Из уроков ботаники я помню, что есть такой процесс перекрестного опыления, так вот в облике Ткачева перекрестно опыляли друг друга два понятия: английский джентльмен и одесский босяк. Правда, босяк не натуральный, а, скорее, бабелевский, не лишенный изысканности. В результате получался одесский джентльмен, каковым и был Ткачев, сохраняя в своей внешности родовые признаки изначальных понятий. Подозреваю, хотя и не помню, тем более в подробностях, что первые прочные контакты с Ткачевым у нас возникли весной 1963 года, когда я пришел на практику в восточную редакцию Гослитиздата, располагавшегося на Новой Басманной против сада Баумана.

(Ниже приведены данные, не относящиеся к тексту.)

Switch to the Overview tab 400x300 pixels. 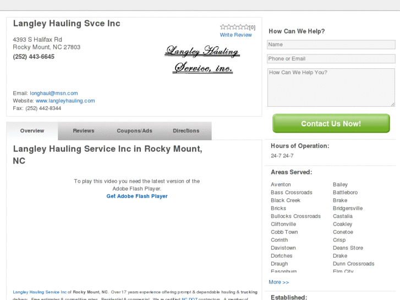(x=32, y=131)
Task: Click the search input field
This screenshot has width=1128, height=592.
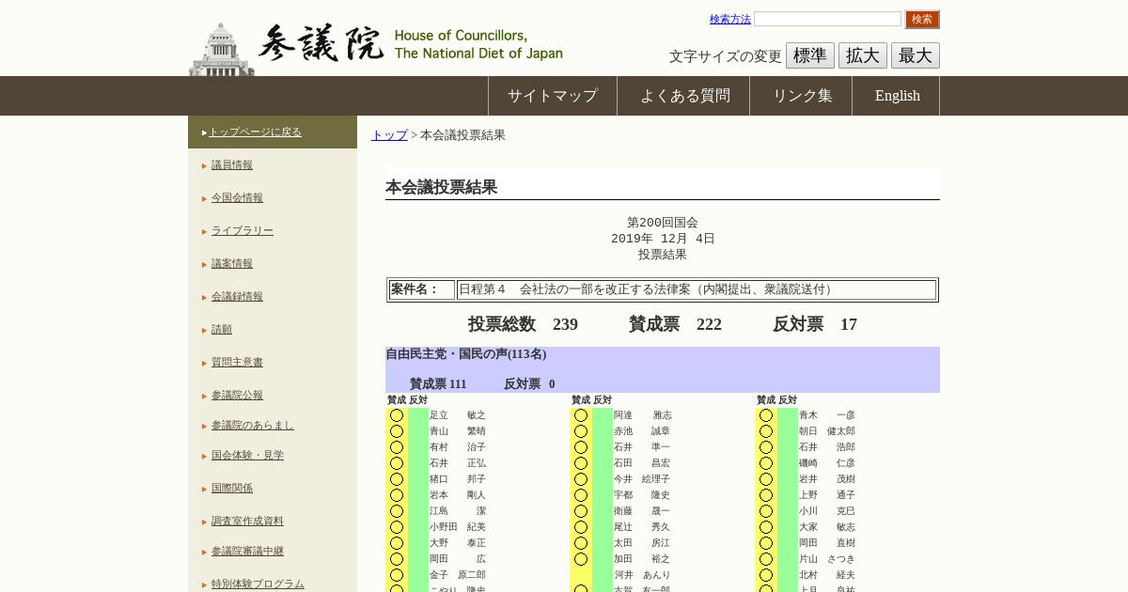Action: [827, 19]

В этом четырехэтажном здании на четвертом этаже размещалась редакция восточных литератур, которую возглавляла Тамара Прокофьевна Редько, умнейшая женщина, вся из кругов и овалов, без единого угла или прямой линии, Ткачев был молодым, но желанным автором, а я врио младшего редактора. Именно там он напечатал (если память не изменяет, в «Восточном альманахе») повесть То Хоая «О кузнечике Мене», с которой и началась его переводческая слава. Тогда это было лучшее издательство во всем СССР, туда ходили — пешком — Андроников и Шолохов, молодой Бродский и старый Светлов, Пастернак и Заболоцкий, там работали такие корифеи, как Симон Маркиш, и печатались такие гении как Витя Хинкис. Лифт там возил только снизу вверх, поэтому когда на четвертом этаже я увидел величественную даму, безуспешно пытавшуюся открыть дверь лифта, то, не узнав и ничего еще не сообразив, ринулся вниз. И только поднимаясь в кабине на этот четвертый этаж, где-то между вторым и третьим понял, что я, как портье при гостинице, доставляю карету лифта Анне Андреевне Ахматовой.
Гослит был советским учреждением, но как почти все советское, связанное с литературой и тем более с классикой, у этой советскости был отчетливо гуманитарный оттенок, допуск, прибавка вечного к кондовым принципам современности. Это был все-таки заповедник, и Ткачев, и я, никак не связанные с редакцией советской литературы, где, несмотря на симпатичность и человеческую приятность редакторов, все-таки процветал дух литературы секретарской, были почти вольные, и это нас сблизило, сравняло в возрасте, дало возможность оценить друг в друге выношенные по отдельности независимость в суждениях и непредвзятость оценок в том, что каждый по отдельности делал.
В Гослите Марик напечатал все лучшие свои переводы. Для Гослита он написал самые интересные свои предисловия и статьи. Там мне случилось быть его редактором. В редакционном плане стояло переиздание книга Нгуен Хонга. Переводил ее Ткачев, а предисловие мы решили заказать человеку, который был не только душевным другом Марика, но его культурным ориентиром, литературным эталоном, образцом недостижимым по чувству достоинства, юмора и вкуса, одним словом, должен был приехать Нгуен Туан, которого — единственного — Марианн звал «Старик» и которого до самой своей смерти поминал в каждом сколько-нибудь продолжительном разговоре, кстати и некстати, но с неизбежной тоской, как мать вспоминает о рано умершем ребенке, представляя его живым и шаловливым.